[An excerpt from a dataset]
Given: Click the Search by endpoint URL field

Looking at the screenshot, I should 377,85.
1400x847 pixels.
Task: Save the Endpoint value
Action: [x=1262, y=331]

▶ **EXERCISE OBJECTIVE**: Please find every line of the data above that contains the string "Search" and copy each of those lines in full. Case counts.

▶ **ANSWER TO THE EXERCISE**:
Given: Click the Search by endpoint URL field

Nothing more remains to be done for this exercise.